There is something astonishing about a capable and determined person who pours all of their energy not into their own legacy but someone else’s. To be honest, I can only think of a few. Joan of Arc’s mother was a peasant woman whose crusade for her daughter’s story took her to the Papal Court and the French one before eventually achieving an unheard reversal of a heresy trial. After half a lifetime at the center of Golden Age artistic circles, Anna Roemers Visscher spent the second half of her life translating female writers so they could inspire each other. And in 21st-century Amsterdam, Cindy Kerseborn used her considerable drive and documentary skill to wrestle the spotlight onto Caribbean writers.
Cindy Kerseborn was born in Paramaribo in 1956. Her father was a nurse in Suriname’s oldest hospital and a believer in helping anyone in need. Cindy would later describe the adults and children who would become part of the household for a year or two as they navigated a crisis. When Cindy was seventeen years old, she moved to the Netherlands to get her diploma in psychiatric nursing. She worked at a hospital in Amsterdam for several years before a job at a clipping service introduced her to the media.
Intrigued, she studied television at Hilversum’s media academia and went on to be an editor at the NOS, the RVU, Human, IKON and Migranten Television Amsterdam. In the 2000s, in her early 50s and after the passing of her husband, she embarked on the series that would become her most impactful work.
As her partner, Abram de Swaan, would later say, “She wanted to put Caribbean literature on the map.” She began with Edgar Cairo, a prolific and poetic Surinamese writer whose ruminations on the painful legacy of colonialism were challenging for Dutch readers. Meanwhile, his reflections on Surinamese society and the December murders under dictator Dési Bouterse challenged Surinamese authorities, especially after Bouterse returned to power. Those two facts, combined with his creative use of Dutch and the Surinamese lingua franca Sranantongo, meant that his impactful body of work got less attention than it deserved.
On the tenth anniversary of his death in 2011, Cindy premiered her documentary about him, laying the pattern for the rest of her life. She founded the Cimaké Foundation to realize her vision of programming around documentaries. Her films would debut with a full slate of debates, educational programs, literary festivals and exhibitions.
Just two years later, she debuted her next film. This one was about award-winning Curacoan poet and novelist Frank Martinus Arion, who wrote in both Dutch and the lingua franca of Curacao. Like Edgar Cairo, Arion’s work could be challenging in the Netherlands, and he was an outspoken critic of the Dutch government’s treatment of the Antilles. Decades’ worth of his acclaimed work had been marginalized in Dutch literary circles.
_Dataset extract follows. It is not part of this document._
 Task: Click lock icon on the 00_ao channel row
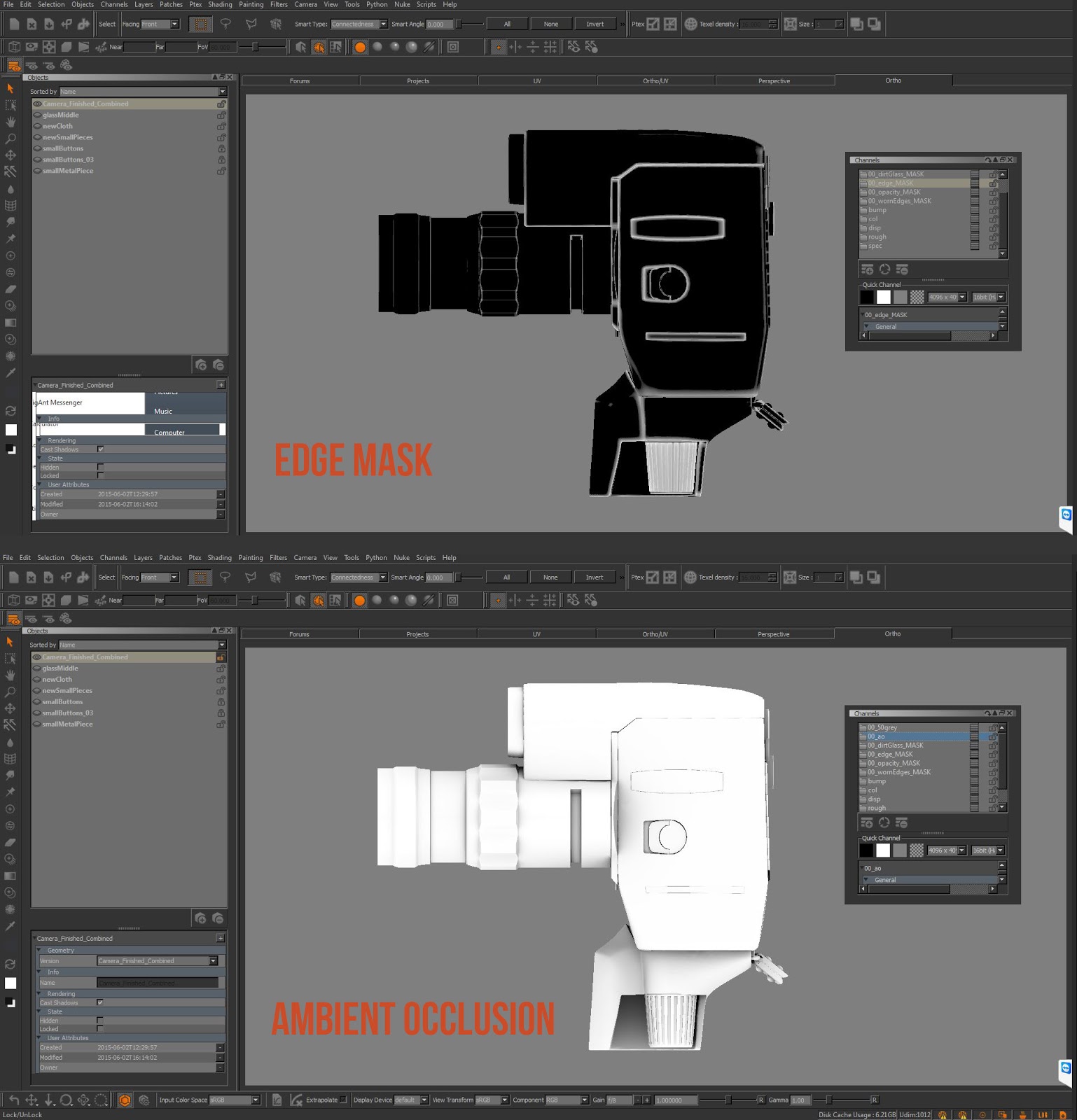point(992,736)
Cindy’s film brought it back into focus.
Perhaps the most impactful of Cindy’s films was her final film about Surinamese poet Astrid Roemer. She is a Surinamese poet, novelist and playwright whose work was ground-breaking in its discussion of the lives of women and migrants, as well as the history of Suriname. She’s avoided the public for more than fifteen years. Cindy’s search for Roemer took her from the Isle of Skye to a Belgian monastery.
In a later interview, Cindy explained why she believed in protecting privacy, even of her documentary subjects. “[Astrid Roemer] opened doors for migrant women and brought attention to sexism and the exclusion of women in the workplace. She was the first woman to explore the complex history of Suriname in a novel form. She did it in an intellectual and, at the same time, a sensual and poetic way. She seemed to have disappeared from the face of the earth for fifteen years. I found her and became very close to her. I don’t mention all of her pain [in the film], but I leave it to the viewer to feel.”
The film, which debuted in 2015, brought Roemer’s work to a new generation and caused her work to be reevaluated by the literary establishment. In 2016, Roemer was awarded the PC Hooft prize – the Netherlands’ highest literary honor – over the more establishment candidate.
Cindy Kerseborn has one other thing in common with Anna Roemers Visscher and Joan of Arc’s mother. All three were in the latter part of their lives when they revived their subjects’ legacies. From the medieval through the early modern to today, these three women form a chain that shows not only generosity of spirit but what women can achieve in middle age.